He never grew up; but he never stopped growing
Published by John Torvi on March 20, 2008

I'm sometimes asked how I would like to be remembered. I've had a diverse career as a writer, underwater explorer, space promoter and science populariser. Of all these, I want to be remembered most as a writer one who entertained readers, and, hopefully, stretched their imagination as well.
- Sir Arthur C. Clarke

If you have been keeping yourself occupied with the latest Barack Obama speech (don't get me wrong - you should), you might have missed the fact that Arthur C. Clarke passed on this last week.

A major force in the genre of science fiction, he wrote over 100 novels in his lifetime.  While some of his early contemporaries concerned themselves with ray guns and giant monsters from outer space, Arthur, a scientist himself, concerned his writing with the larger questions of humanity, the universe and technology.  An individual of many talents, his accomplishments speak to the passions that he had for those things that he felt were important.

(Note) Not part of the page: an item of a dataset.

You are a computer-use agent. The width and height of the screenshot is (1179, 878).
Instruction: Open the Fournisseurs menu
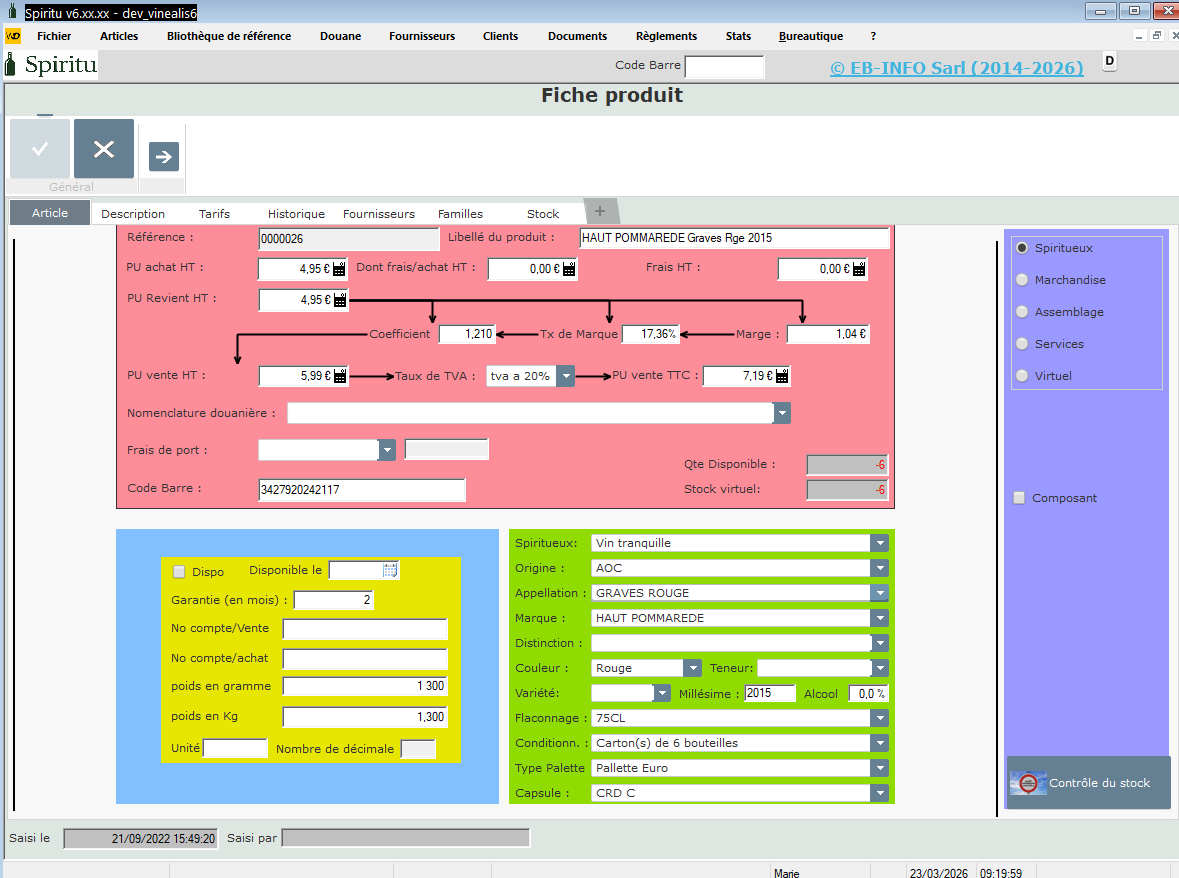(421, 36)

A short (very short, I will miss some here) list, in no particular order:

  • An essay postulating the concept of geostationary satellites as telecommunications relays.  Written in 1945.
  • Numerous awards for his writing
  • Foresaw man reaching the moon before the year 2000
  • Knighted in 2000
  • Nominated for the Nobel Peace Prize in 1994  
  • Nominated for an Oscar with Stanley Kubrick for their work on the motion picture film 2001: A Space Odyssey
  • Appeared in a early multimedia cd-rom game called "Rama" by Sierra Interactive
  • A motion picture starring Morgan Freeman and directed by David Fincher is supposed to be in the works, based on his novel "Rendevous with Rama"
Clarke's written work came at a time when the modern mechanized age was still in its infancy.  Early computers took up many rooms, and could only perform simple mathematical operations by today's standards.  Modern airlines had only been around for 20 years, and space travel was not even on anyone's practical radar screen.  But with the growing popularity of genre, it was evident that people were curious about the future and how it might look.

Clarke contributed to what would later be refered to as hard science fiction; that is to say that much of his fictional written work had some basis in science.  His stories (the ones that I've read) were written with the mind of a skeptic combined with curious nature of an explorer.  His writing always maintained a link with solid ground, yet it didn't shy away from pondering the nature of the universe.

I don't think that humanity will be able to reproduce another Arthur C. Clarke.  He came at a time when the science fiction genre was still relatively small and unexplored, and spacecraft were relegated to the realms of one's imagination.  The new century is far from what SF writers had predicted, and the rate at which technologies change and die has grown rapidly.  The underlying wonder for humanity's exploration of space in Clarke's books remains something still worth reflecting upon, even today.